*Records to use:*
########
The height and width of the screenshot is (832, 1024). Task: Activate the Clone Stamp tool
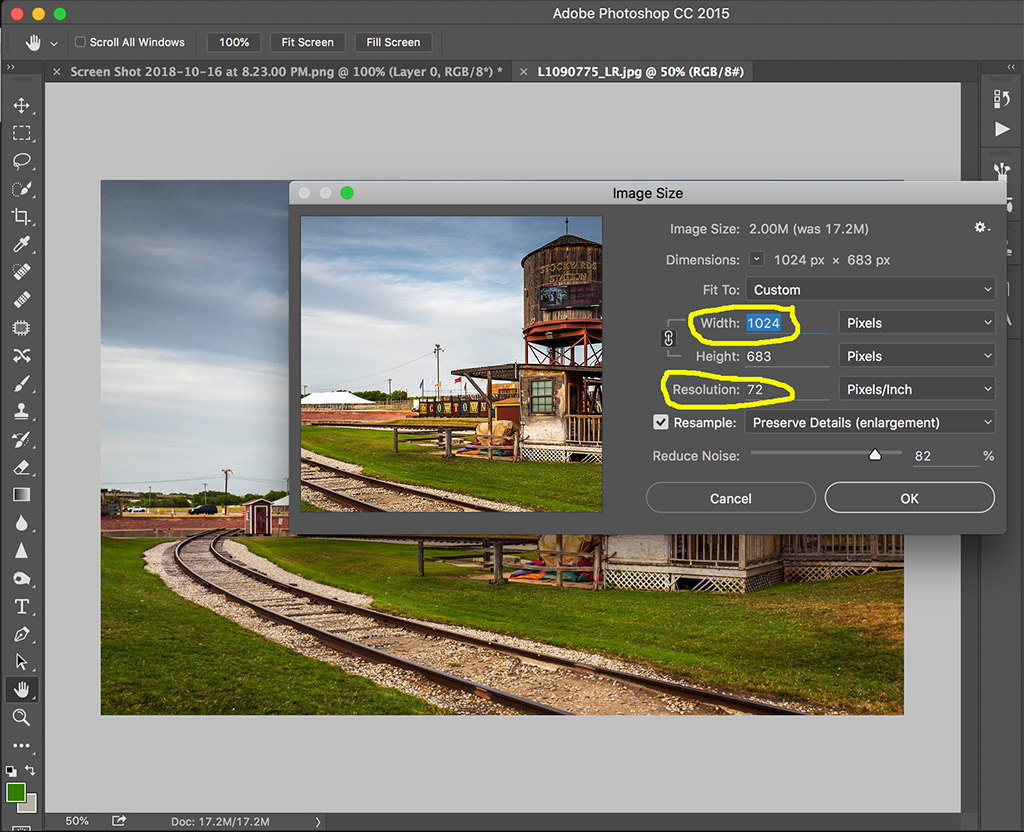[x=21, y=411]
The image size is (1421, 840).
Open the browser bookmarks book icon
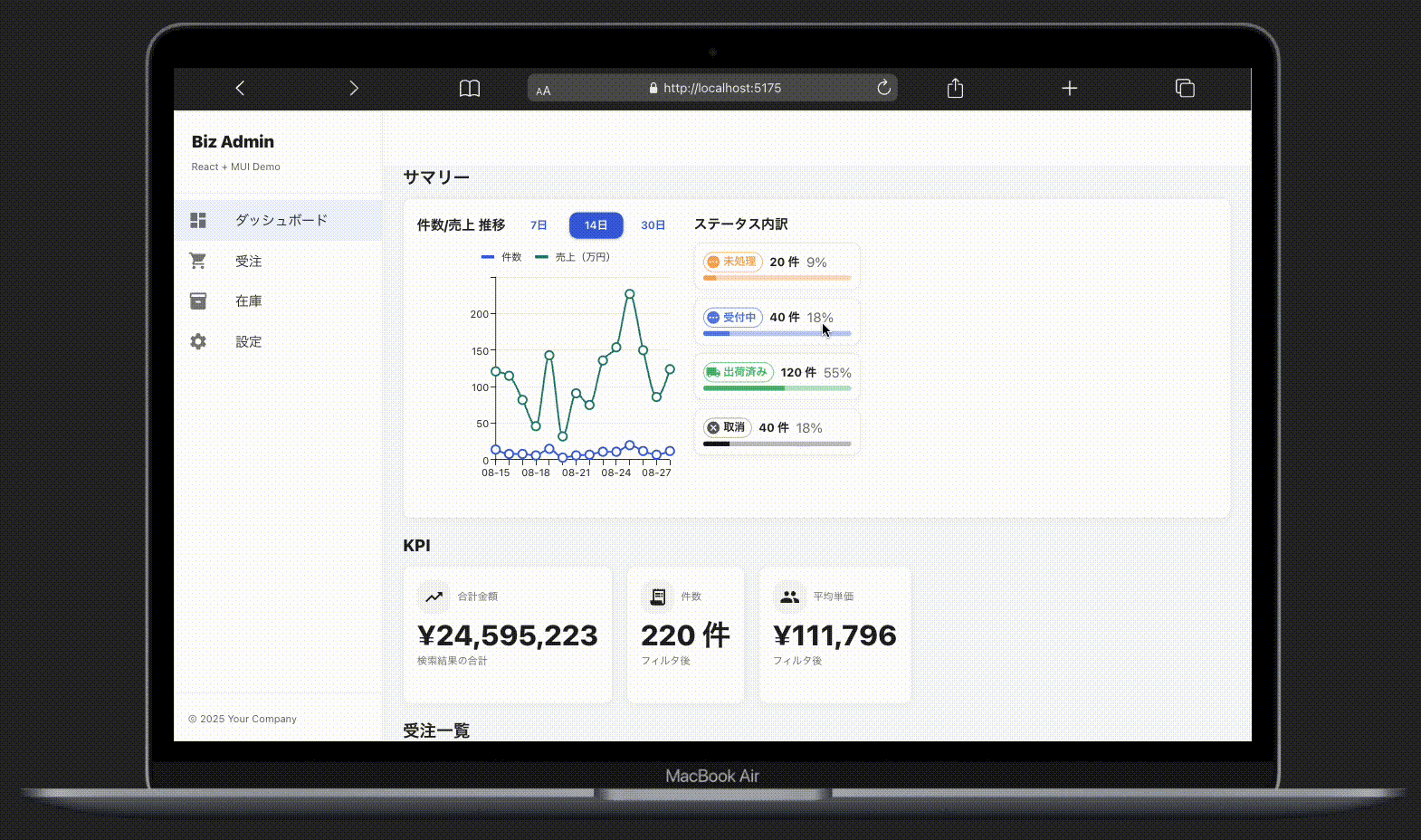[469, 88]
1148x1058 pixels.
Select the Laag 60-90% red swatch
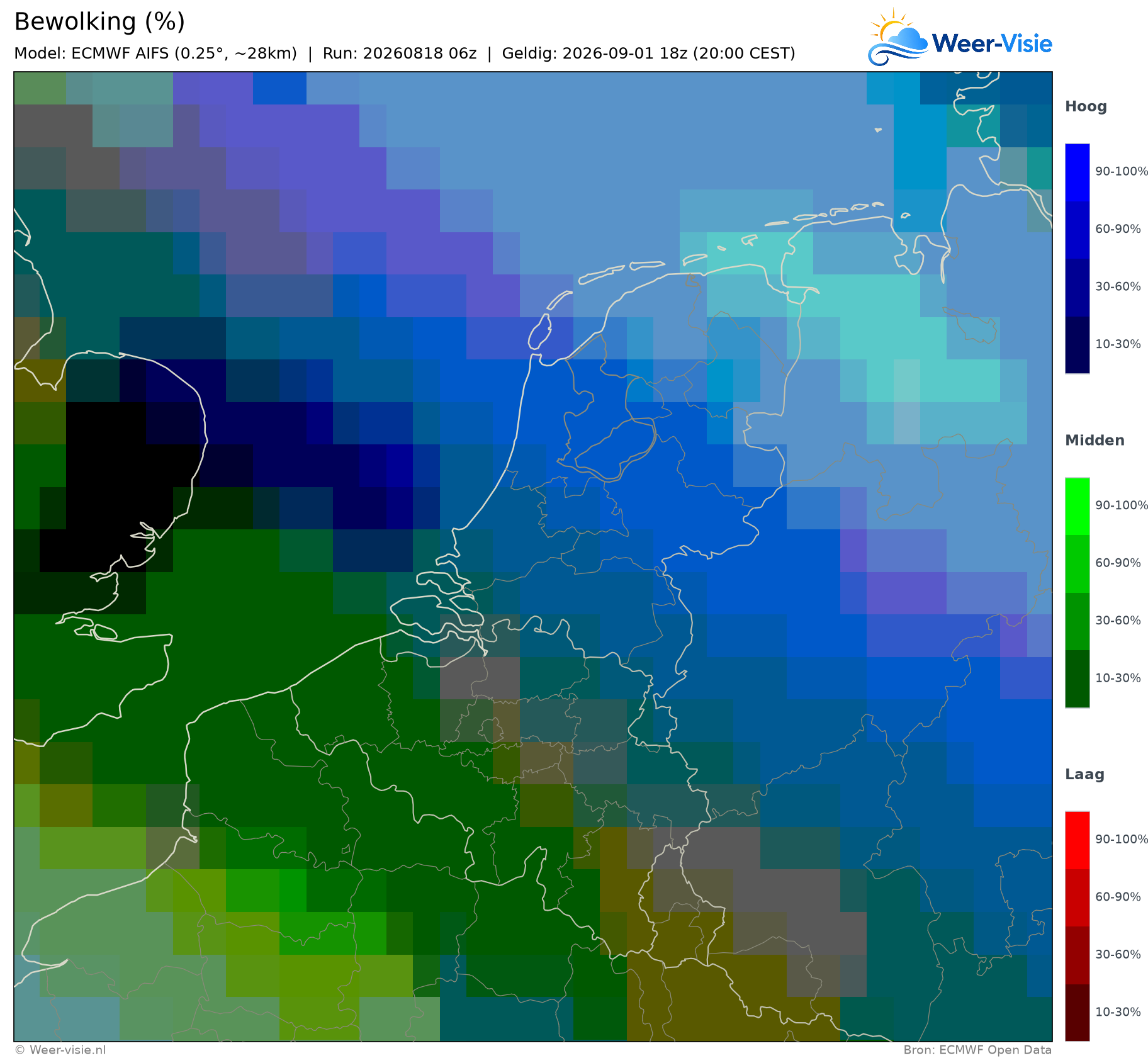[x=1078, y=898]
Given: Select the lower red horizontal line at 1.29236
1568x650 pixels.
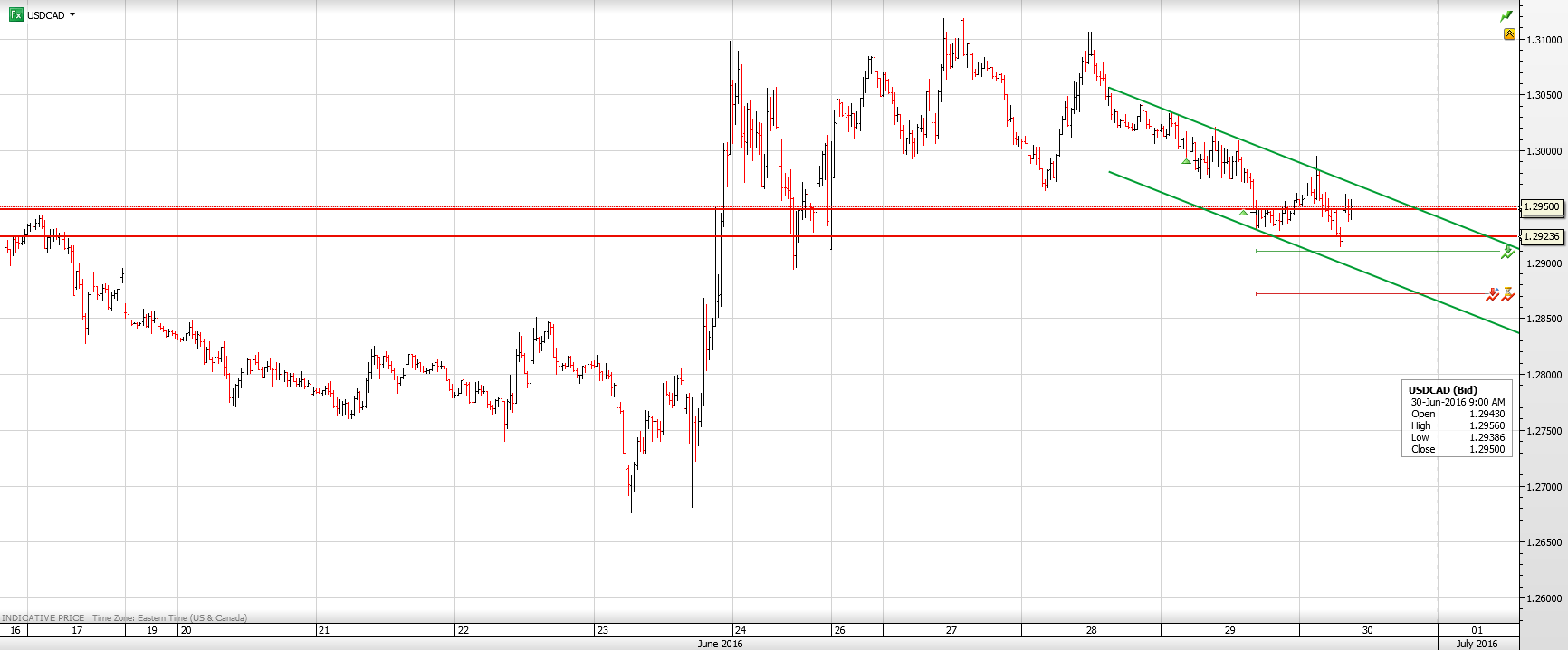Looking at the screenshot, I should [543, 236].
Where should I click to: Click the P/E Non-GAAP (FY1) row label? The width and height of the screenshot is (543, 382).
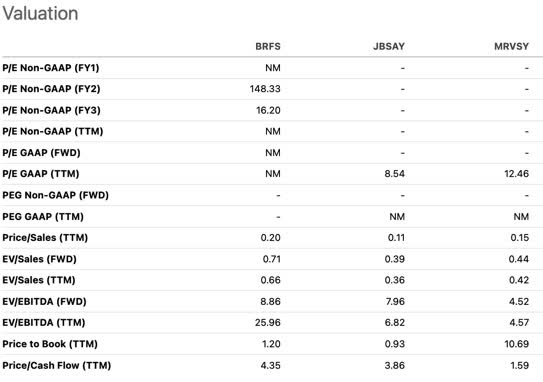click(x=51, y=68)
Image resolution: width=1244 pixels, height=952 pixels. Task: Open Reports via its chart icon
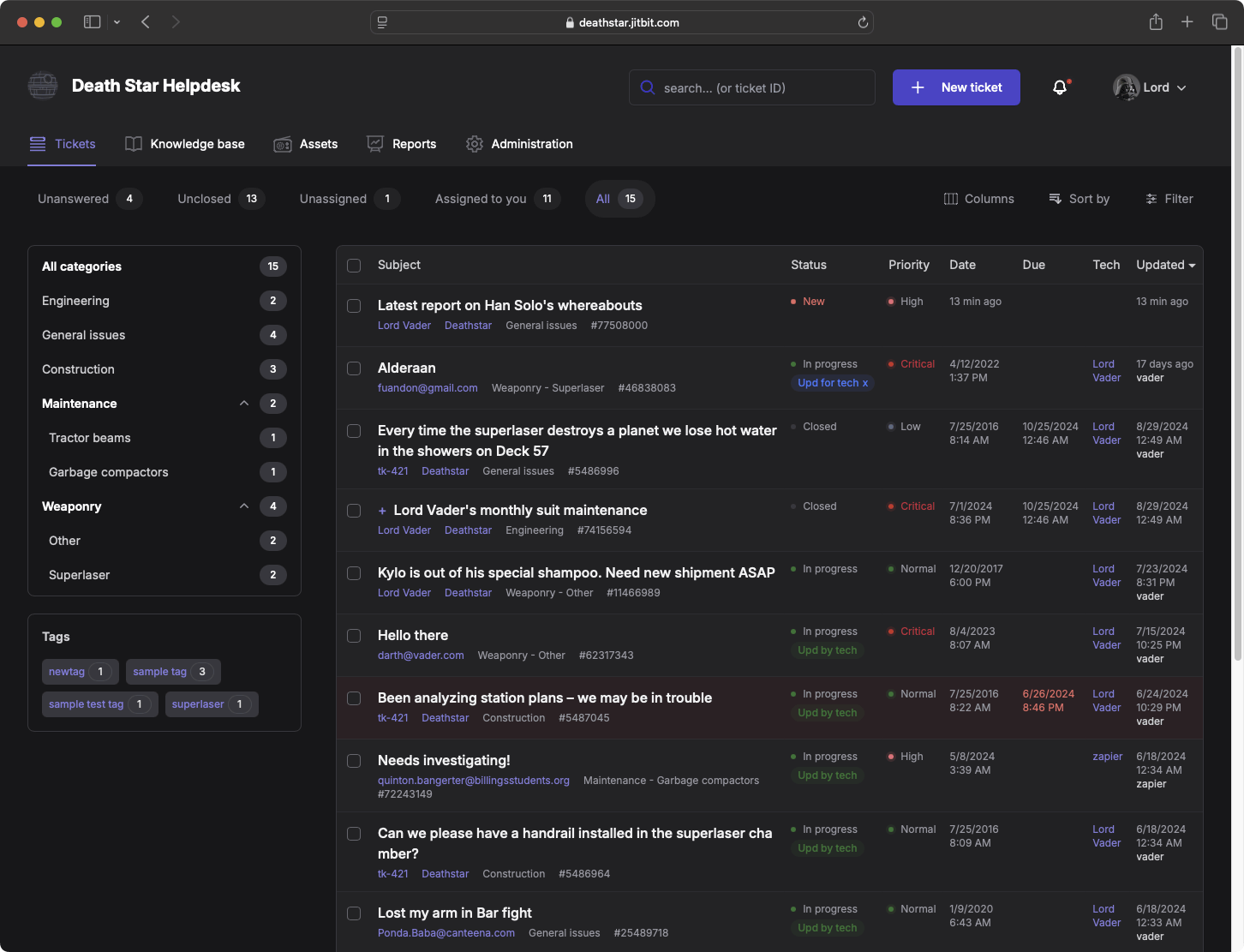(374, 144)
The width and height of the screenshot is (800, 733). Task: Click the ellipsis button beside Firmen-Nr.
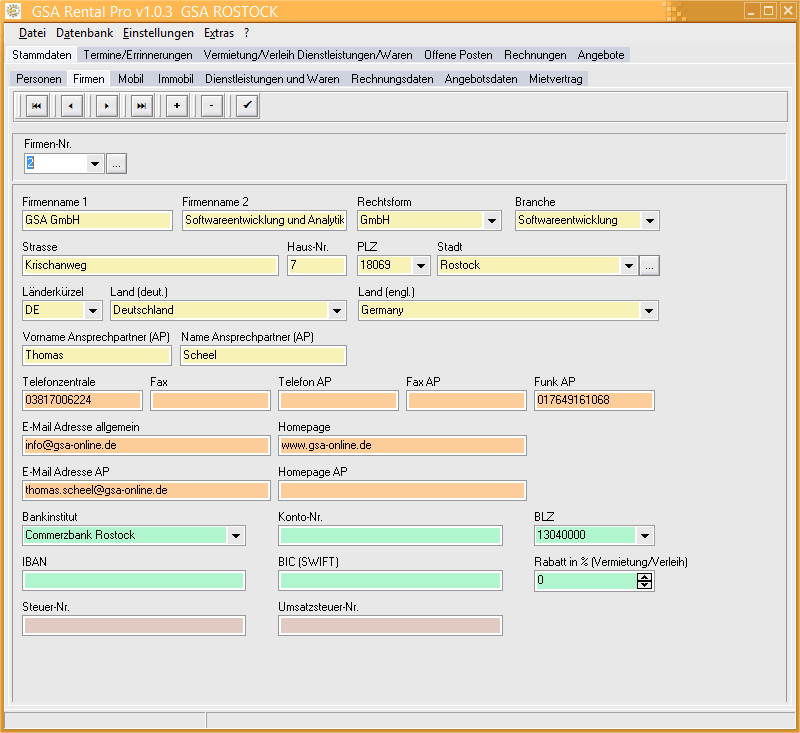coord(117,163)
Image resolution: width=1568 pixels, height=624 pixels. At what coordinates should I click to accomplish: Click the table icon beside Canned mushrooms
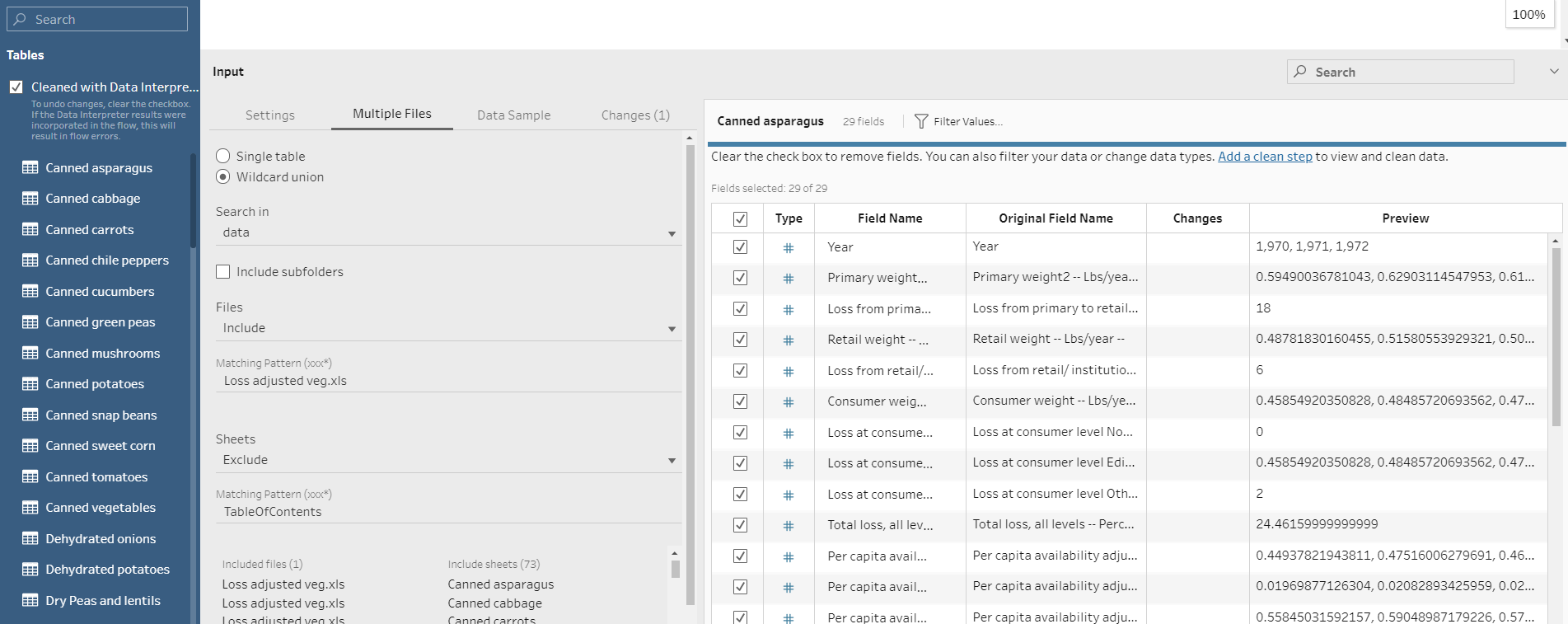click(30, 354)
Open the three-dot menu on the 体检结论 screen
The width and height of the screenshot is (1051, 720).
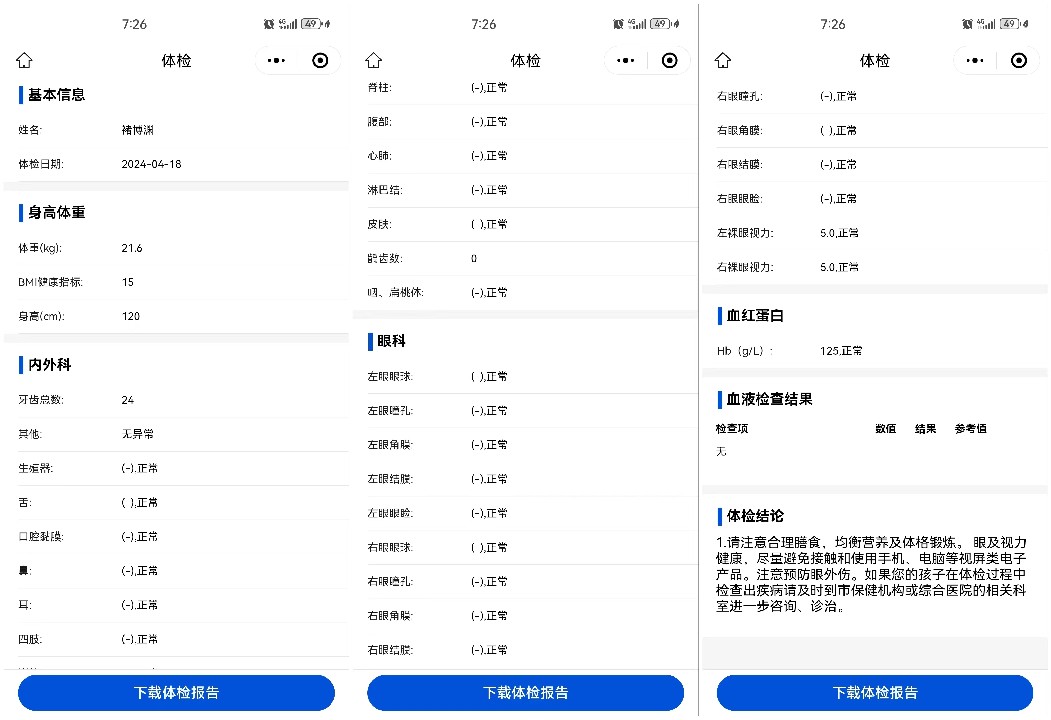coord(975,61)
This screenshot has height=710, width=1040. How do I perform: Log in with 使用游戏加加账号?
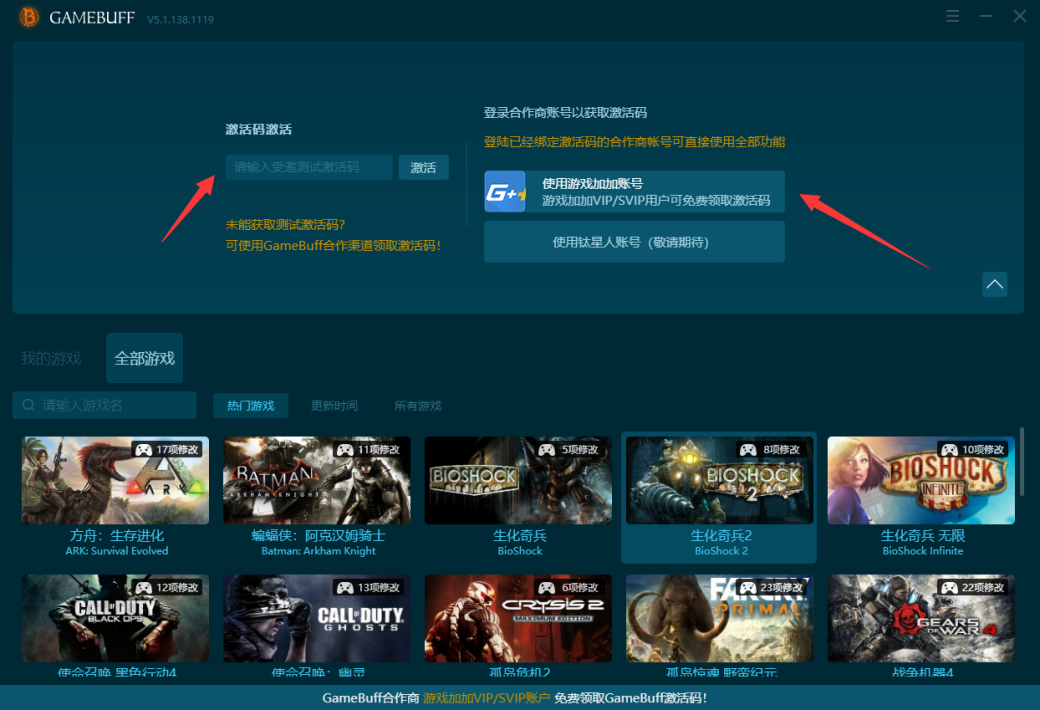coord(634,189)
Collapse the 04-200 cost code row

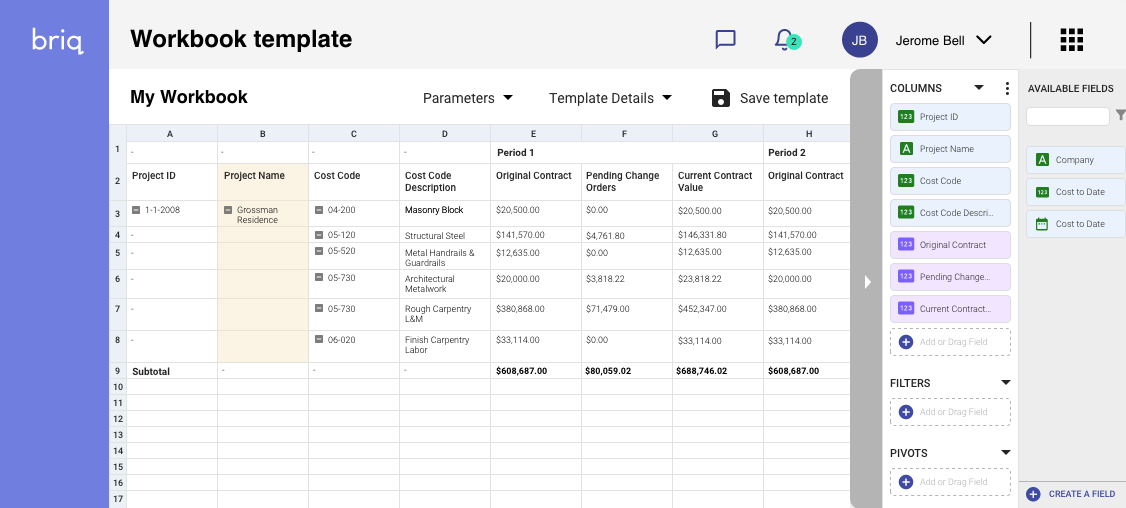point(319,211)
########
*Assignment:* Reproduce the data in full. Do not carry over any picture.

*Your response:*
The height and width of the screenshot is (832, 1024). Task: Activate the Clone Stamp tool
[x=21, y=411]
The image size is (1421, 840).
Open the browser bookmarks book icon
[469, 88]
1148x1058 pixels.
Select the Laag 60-90% red swatch
[x=1078, y=898]
Given: Select the lower red horizontal line at 1.29236
1568x650 pixels.
Looking at the screenshot, I should [543, 236].
Where should I click to: Click the P/E Non-GAAP (FY1) row label? The width and height of the screenshot is (543, 382).
click(x=51, y=68)
Image resolution: width=1244 pixels, height=952 pixels. Task: Open Reports via its chart icon
(374, 144)
The width and height of the screenshot is (800, 733). Task: Click the ellipsis button beside Firmen-Nr.
coord(117,163)
Image resolution: width=1568 pixels, height=624 pixels. At what coordinates should I click to accomplish: Click the table icon beside Canned mushrooms
click(30, 354)
Open the three-dot menu on the 体检结论 screen
The width and height of the screenshot is (1051, 720).
coord(975,61)
This screenshot has height=710, width=1040. How do I perform: Log in with 使用游戏加加账号?
coord(634,189)
Collapse the 04-200 cost code row

point(319,211)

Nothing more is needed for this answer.